Single Node Injection Label Specificity Attack on Graph Neural Networks via Reinforcement Learning

Graph neural networks (GNNs) have achieved remarkable success in various real-world applications. However, recent studies highlight the vulnerability of GNNs to malicious perturbations. Previous adversaries primarily focus on graph modifications or node injections to existing graphs, yielding promising results but with notable limitations. Graph modification attack~(GMA) requires manipulation of the original graph, which is often impractical, while graph injection attack~(GIA) necessitates training a surrogate model in the black-box setting, leading to significant performance degradation due to divergence between the surrogate architecture and the actual victim model. Furthermore, most methods concentrate on a single attack goal and lack a generalizable adversary to develop distinct attack strategies for diverse goals, thus limiting precise control over victim model behavior in real-world scenarios. To address these issues, we present a gradient-free generalizable adversary that injects a single malicious node to manipulate the classification result of a target node in the black-box evasion setting. We propose Gradient-free Generalizable Single Node Injection Attack, namely G$^2$-SNIA, a reinforcement learning framework employing Proximal Policy Optimization. By directly querying the victim model, G$^2$-SNIA learns patterns from exploration to achieve diverse attack goals with extremely limited attack budgets. Through comprehensive experiments over three acknowledged benchmark datasets and four prominent GNNs in the most challenging and realistic scenario, we demonstrate the superior performance of our proposed G$^2$-SNIA over the existing state-of-the-art baselines.
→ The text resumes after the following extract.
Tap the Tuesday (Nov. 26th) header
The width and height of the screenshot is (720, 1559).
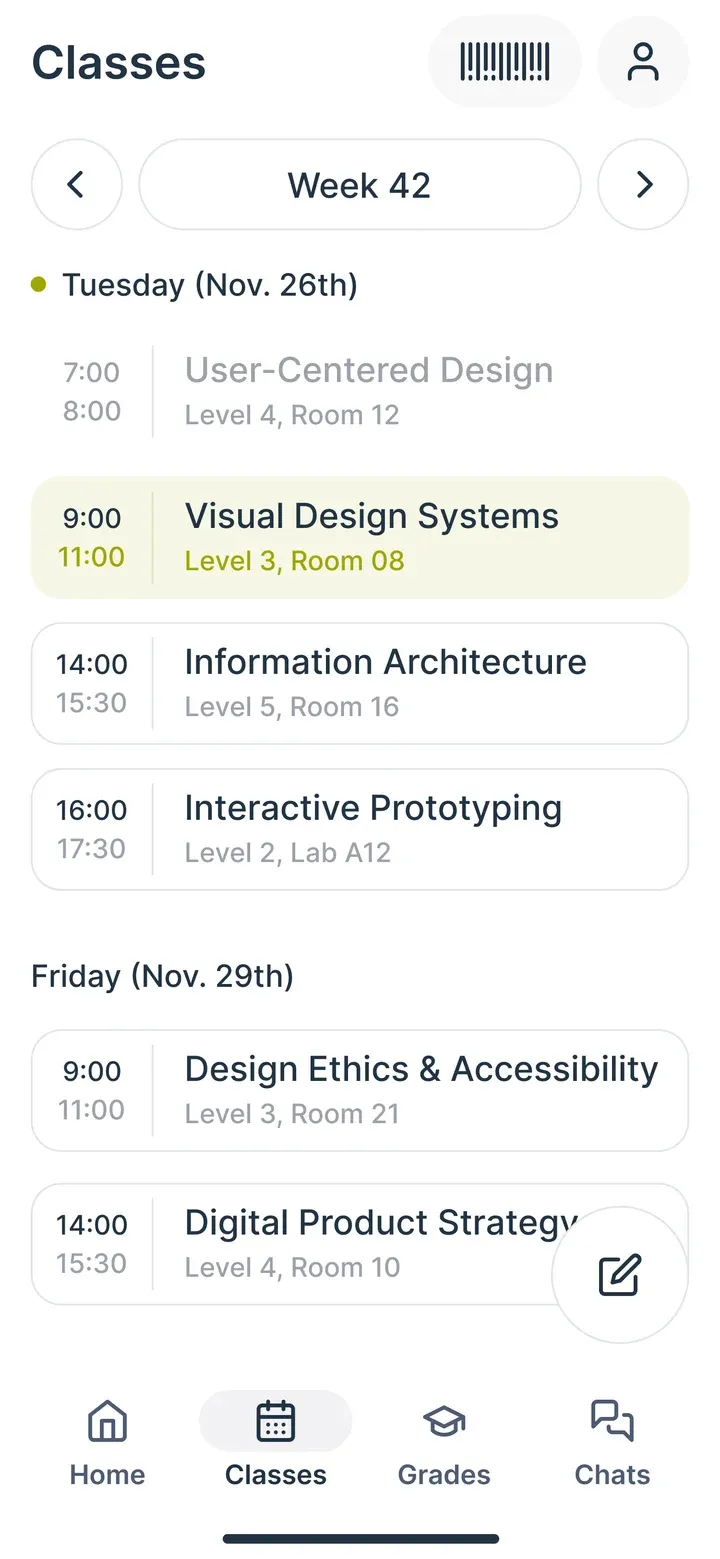point(210,285)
Moreover, by comparing G$^2$-SNIA with multiple white-box evasion baselines, we confirm its capacity to generate solutions comparable to those of the best adversaries.
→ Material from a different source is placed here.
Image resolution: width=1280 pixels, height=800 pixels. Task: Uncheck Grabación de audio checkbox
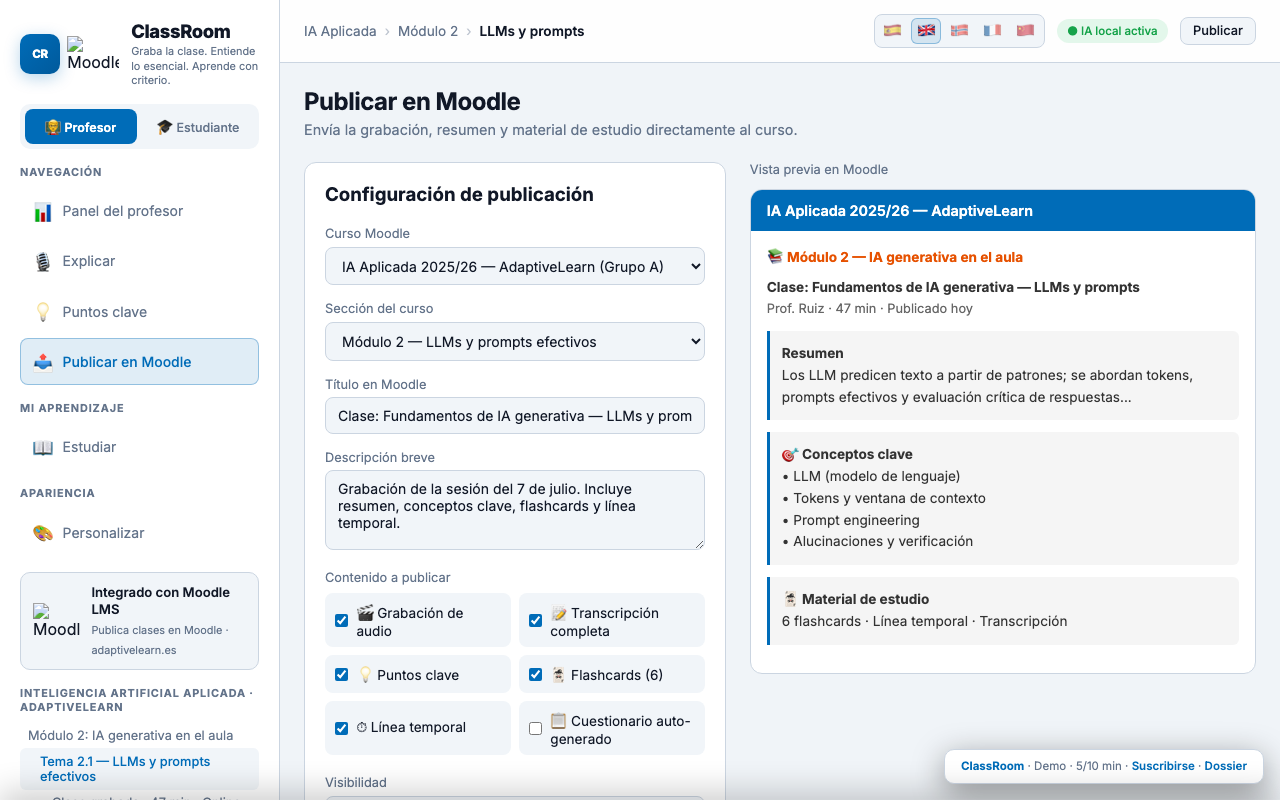click(x=341, y=621)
翻译：图神经网络（GNN）在各种实际应用中取得了显著成功。然而，近期研究强调了GNN易受恶意扰动影响的问题。现有攻击方法主要聚焦于图修改或向现有图注入节点，虽取得一定成效但存在明显局限性。图修改攻击（GMA）需要操作原始图，这在实际中往往不可行；而图注入攻击（GIA）需要在黑盒场景下训练代理模型，因代理架构与实际受害者模型存在差异而导致性能显著下降。此外，多数方法仅针对单一攻击目标，缺乏可针对不同目标生成不同攻击策略的通用化攻击方法，从而限制了实际场景中对受害者模型行为的精确控制。为解决上述问题，我们提出一种无需梯度的通用化攻击方法，通过注入单个恶意节点，在黑盒逃逸场景下操控目标节点的分类结果。我们提出G$^2$-SNIA（无梯度通用化单节点注入攻击），这是一种采用近端策略优化的强化学习框架。G$^2$-SNIA通过直接查询受害者模型，从探索中学习攻击模式，以极低的攻击预算实现多样化的攻击目标。通过在最具挑战性和现实性的场景下，对三个公认基准数据集和四种主流GNN进行综合实验，我们证明了所提出的G$^2$-SNIA相比现有最优基线方法具有更优性能。此外，通过与多种白盒逃逸基线方法的对比，我们证实了G$^2$-SNIA能够生成与最优攻击方法相媲美的攻击方案。